GAO: Cyber Threats and Data Breaches Illustrate Need for Stronger Controls across Federal Agencies

Editor’s Note: GAO’s complete testimony (GAO-15-758T) is available here. Below is an excerpt.

From: GAO

Currently, we are reviewing NCPS in response to provisions of the Senate and House reports accompanying the Consolidated Appropriations Act, 2014. The objectives of our review are to determine the extent to which (1) NCPS meets stated objectives, (2) DHS has designed requirements for future stages of the system, and (3) federal agencies have adopted the system.

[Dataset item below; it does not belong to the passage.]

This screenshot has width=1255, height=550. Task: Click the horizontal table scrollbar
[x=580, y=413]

Our final report is expected to be released later this year, and our preliminary observations include the following:

• DHS appears to have developed and deployed aspects of the intrusion detection and intrusion prevention capabilities, but potential weaknesses may limit their ability to detect and prevent computer intrusions. For example, NCPS detects signature anomalies using only one of three detection methodologies identified by NIST: signature-based, anomaly-based, and stateful protocol analysis. Further, the system has the ability to prevent intrusions, but is currently only able to proactively mitigate threats across a limited subset of network traffic (i.e., Domain Name System traffic and e-mail).

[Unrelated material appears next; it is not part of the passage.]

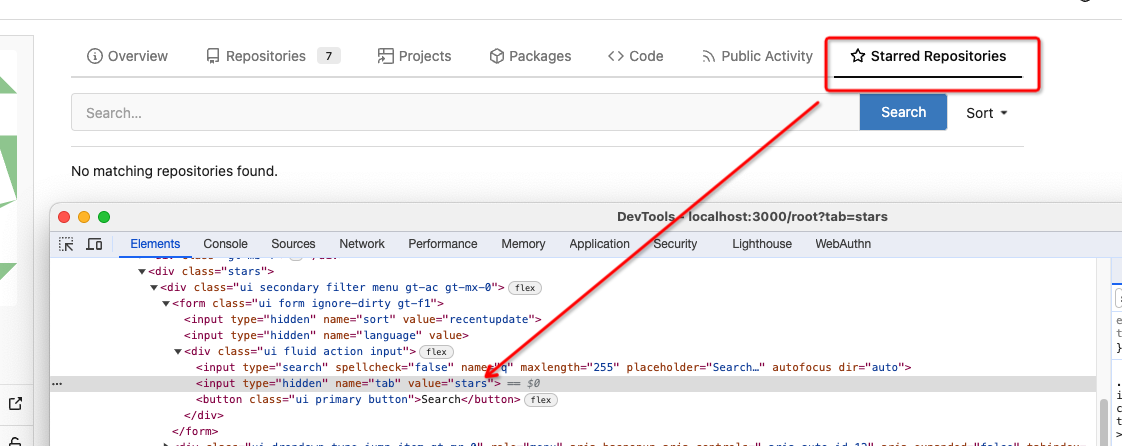Click the Packages cube icon
Image resolution: width=1122 pixels, height=446 pixels.
click(x=496, y=56)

• DHS has identified a set of NCPS capabilities that are planned to be implemented in fiscal year 2016, but it does not appear to have developed formalized requirements for capabilities planned through fiscal year 2018.

• The NCPS intrusion detection capability appears to have been implemented at 23 CFO Act agencies. The intrusion prevention capability appears to have limited deployment at portions of only 5 of these agencies. Deployment may have been hampered by various implementation and policy challenges.